What you have to do: Retype exactly the lines of the material below, from the one containing "Task: Go to the next page arrow" through the last, with both ends kept.
*** Opening Data extracts ***
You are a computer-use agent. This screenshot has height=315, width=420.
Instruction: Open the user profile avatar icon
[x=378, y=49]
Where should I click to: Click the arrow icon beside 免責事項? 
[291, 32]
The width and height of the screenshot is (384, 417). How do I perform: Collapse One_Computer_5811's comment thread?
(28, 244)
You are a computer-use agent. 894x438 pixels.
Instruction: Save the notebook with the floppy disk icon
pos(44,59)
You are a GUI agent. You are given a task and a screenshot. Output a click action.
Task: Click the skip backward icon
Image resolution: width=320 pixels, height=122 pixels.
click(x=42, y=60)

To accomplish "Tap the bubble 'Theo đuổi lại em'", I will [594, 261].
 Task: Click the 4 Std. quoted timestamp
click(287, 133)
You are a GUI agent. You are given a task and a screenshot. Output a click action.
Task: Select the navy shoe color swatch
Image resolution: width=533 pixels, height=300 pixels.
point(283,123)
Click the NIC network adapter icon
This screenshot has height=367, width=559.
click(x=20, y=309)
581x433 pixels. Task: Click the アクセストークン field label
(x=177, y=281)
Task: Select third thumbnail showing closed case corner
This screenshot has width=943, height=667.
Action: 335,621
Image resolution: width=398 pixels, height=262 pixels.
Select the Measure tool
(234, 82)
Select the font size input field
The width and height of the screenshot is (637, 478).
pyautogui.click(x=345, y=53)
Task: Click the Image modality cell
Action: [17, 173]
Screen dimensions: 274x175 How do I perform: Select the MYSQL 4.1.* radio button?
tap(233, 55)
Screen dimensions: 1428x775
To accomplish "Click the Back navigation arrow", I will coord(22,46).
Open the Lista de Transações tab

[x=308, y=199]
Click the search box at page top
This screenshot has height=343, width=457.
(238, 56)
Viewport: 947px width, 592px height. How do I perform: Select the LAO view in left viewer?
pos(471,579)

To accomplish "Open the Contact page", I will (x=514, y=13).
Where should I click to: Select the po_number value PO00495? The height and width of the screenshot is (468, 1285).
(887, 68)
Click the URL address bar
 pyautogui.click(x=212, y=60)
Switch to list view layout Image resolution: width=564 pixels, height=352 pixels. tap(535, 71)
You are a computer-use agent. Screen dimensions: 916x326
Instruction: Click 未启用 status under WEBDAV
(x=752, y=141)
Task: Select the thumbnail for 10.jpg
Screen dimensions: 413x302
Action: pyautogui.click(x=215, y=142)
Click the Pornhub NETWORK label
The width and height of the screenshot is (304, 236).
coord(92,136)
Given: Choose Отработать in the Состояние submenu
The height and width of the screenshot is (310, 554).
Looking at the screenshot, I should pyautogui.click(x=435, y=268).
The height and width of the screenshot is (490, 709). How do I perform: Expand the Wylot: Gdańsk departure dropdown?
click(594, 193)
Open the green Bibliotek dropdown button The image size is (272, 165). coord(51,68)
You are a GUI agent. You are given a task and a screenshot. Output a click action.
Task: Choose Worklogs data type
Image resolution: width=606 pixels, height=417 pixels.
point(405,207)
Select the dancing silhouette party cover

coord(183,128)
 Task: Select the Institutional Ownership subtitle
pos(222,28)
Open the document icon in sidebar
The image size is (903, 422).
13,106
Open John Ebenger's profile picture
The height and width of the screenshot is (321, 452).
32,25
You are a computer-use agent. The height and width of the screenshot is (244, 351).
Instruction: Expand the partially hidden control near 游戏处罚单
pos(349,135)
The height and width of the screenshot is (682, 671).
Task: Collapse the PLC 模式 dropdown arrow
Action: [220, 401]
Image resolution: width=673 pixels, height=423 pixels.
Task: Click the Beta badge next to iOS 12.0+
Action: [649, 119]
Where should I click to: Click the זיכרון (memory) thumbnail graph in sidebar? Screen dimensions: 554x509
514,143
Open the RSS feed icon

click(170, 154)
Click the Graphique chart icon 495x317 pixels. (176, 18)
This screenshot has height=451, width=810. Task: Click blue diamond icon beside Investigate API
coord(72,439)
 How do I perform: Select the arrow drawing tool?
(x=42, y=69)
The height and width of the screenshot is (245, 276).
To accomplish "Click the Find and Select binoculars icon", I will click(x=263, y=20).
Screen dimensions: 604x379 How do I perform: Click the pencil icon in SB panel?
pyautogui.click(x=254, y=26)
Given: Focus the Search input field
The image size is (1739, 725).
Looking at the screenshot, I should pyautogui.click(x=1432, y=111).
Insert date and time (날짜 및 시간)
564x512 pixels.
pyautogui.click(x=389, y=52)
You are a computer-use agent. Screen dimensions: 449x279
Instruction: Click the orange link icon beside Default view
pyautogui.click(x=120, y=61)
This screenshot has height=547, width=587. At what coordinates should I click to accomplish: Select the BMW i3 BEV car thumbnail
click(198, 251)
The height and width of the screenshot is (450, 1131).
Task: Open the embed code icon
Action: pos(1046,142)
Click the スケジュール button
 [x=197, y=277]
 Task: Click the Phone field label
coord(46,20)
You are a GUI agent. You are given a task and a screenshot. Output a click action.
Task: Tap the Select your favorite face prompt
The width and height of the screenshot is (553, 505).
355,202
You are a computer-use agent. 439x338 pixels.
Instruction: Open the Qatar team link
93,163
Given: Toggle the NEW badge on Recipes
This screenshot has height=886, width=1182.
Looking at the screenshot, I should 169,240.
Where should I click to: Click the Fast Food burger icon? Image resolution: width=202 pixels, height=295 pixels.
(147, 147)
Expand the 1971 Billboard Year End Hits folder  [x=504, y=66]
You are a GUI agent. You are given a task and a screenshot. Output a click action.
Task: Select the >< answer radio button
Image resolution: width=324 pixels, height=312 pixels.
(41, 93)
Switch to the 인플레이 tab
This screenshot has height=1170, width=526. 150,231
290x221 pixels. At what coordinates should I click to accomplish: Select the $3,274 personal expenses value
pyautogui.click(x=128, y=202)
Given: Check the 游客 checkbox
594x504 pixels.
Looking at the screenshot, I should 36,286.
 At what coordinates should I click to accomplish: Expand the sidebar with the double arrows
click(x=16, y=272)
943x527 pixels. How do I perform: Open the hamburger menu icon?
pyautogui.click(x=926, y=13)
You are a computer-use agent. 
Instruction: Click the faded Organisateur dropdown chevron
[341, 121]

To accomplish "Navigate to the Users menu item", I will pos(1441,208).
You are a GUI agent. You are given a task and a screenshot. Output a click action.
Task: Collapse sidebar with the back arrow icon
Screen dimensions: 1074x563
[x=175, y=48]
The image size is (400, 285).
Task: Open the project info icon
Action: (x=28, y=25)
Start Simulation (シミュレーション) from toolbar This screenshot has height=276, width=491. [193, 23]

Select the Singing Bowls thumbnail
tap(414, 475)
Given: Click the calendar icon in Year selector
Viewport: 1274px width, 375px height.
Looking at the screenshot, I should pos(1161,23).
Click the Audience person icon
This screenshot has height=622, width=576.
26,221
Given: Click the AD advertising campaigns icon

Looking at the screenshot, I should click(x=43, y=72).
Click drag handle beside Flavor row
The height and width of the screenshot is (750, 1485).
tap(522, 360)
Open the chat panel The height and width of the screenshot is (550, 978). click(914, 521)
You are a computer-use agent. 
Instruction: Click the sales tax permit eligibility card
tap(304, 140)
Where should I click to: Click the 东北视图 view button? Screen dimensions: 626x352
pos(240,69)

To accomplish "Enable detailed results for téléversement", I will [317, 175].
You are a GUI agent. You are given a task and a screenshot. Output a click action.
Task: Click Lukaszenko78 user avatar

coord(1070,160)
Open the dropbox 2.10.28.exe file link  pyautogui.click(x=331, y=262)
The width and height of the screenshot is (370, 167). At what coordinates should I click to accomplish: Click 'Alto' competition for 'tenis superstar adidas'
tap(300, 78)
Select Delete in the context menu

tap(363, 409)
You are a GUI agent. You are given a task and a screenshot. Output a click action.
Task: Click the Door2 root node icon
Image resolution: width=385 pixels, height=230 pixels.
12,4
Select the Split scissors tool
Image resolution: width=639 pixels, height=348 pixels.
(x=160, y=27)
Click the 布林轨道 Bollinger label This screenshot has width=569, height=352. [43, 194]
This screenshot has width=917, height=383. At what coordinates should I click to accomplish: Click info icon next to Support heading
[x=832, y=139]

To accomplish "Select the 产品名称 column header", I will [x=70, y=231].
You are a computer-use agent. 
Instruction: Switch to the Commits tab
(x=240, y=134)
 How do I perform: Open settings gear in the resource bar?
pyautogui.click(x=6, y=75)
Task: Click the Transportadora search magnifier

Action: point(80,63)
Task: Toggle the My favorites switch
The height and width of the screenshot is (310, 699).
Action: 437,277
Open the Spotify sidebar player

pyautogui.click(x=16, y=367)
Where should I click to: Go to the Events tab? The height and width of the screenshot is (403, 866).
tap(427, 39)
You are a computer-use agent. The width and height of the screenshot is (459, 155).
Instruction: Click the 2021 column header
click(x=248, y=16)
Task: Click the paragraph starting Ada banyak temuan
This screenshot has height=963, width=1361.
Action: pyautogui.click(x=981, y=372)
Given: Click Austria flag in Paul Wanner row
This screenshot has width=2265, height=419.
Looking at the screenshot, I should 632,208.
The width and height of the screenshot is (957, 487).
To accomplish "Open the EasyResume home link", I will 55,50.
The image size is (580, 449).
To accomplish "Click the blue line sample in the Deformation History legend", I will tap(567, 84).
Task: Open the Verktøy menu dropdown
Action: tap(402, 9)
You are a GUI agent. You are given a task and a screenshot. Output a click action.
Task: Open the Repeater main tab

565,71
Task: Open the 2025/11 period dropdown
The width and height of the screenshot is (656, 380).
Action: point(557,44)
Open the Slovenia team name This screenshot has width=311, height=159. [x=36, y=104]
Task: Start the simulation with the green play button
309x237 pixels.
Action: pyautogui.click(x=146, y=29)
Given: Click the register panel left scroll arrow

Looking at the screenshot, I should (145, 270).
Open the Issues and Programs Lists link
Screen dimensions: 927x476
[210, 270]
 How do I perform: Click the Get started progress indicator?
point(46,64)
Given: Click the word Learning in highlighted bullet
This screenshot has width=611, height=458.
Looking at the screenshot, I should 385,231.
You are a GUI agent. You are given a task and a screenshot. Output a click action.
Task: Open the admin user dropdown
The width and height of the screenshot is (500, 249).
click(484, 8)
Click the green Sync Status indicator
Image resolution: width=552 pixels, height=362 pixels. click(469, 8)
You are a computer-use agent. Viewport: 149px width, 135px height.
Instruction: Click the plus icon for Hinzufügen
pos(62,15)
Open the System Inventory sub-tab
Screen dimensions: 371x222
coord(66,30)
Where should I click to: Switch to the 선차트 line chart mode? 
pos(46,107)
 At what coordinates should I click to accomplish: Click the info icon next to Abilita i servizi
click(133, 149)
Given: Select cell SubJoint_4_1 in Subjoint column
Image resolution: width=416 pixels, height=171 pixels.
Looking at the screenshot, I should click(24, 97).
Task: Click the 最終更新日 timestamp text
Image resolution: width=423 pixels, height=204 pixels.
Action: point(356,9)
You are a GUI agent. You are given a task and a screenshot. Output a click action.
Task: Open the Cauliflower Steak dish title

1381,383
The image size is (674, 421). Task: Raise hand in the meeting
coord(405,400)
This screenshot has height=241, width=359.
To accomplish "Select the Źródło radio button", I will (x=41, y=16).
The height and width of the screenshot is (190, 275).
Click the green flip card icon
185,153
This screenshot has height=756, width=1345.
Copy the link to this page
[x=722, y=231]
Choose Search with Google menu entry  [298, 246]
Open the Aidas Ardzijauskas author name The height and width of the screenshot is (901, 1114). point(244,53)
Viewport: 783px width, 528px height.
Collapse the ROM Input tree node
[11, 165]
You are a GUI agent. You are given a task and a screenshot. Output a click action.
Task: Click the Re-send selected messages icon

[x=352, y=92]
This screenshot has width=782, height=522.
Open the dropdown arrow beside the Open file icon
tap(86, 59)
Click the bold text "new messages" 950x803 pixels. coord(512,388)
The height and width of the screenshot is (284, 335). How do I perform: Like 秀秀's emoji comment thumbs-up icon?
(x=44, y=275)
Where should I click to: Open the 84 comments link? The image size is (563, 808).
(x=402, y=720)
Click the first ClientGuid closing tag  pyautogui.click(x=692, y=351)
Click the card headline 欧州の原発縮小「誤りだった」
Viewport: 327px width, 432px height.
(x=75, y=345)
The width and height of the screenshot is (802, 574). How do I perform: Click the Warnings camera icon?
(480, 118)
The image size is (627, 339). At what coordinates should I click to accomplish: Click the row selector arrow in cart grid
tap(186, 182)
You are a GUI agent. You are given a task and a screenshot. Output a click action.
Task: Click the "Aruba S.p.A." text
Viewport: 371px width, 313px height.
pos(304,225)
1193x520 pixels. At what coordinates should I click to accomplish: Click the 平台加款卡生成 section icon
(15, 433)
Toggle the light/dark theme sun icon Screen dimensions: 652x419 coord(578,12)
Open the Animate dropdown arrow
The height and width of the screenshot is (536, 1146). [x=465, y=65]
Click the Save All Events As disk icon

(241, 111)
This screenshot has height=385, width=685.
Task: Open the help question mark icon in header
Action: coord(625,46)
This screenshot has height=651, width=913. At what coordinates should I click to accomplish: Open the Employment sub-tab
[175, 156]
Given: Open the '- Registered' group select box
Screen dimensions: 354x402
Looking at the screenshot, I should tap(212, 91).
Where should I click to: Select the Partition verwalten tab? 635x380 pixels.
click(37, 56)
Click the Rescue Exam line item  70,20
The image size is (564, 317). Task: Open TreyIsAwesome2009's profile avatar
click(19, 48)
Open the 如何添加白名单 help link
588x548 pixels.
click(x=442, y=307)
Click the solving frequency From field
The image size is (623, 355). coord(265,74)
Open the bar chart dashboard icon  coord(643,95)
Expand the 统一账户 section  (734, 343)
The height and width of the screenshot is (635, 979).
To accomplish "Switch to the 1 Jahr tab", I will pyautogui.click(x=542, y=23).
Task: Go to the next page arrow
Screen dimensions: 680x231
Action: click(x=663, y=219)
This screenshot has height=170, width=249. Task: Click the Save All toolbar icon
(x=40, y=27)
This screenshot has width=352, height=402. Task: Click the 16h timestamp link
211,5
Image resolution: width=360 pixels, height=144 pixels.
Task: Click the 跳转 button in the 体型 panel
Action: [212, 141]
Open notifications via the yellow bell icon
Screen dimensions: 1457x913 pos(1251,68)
*** Closing Data extracts ***
Output for this task:
Task: Go to the next page arrow
Screen dimensions: 680x231
Action: click(x=663, y=219)
This screenshot has height=170, width=249. Task: Click the Save All toolbar icon
(x=40, y=27)
This screenshot has width=352, height=402. Task: Click the 16h timestamp link
211,5
Image resolution: width=360 pixels, height=144 pixels.
Task: Click the 跳转 button in the 体型 panel
Action: [212, 141]
Open notifications via the yellow bell icon
Screen dimensions: 1457x913 pos(1251,68)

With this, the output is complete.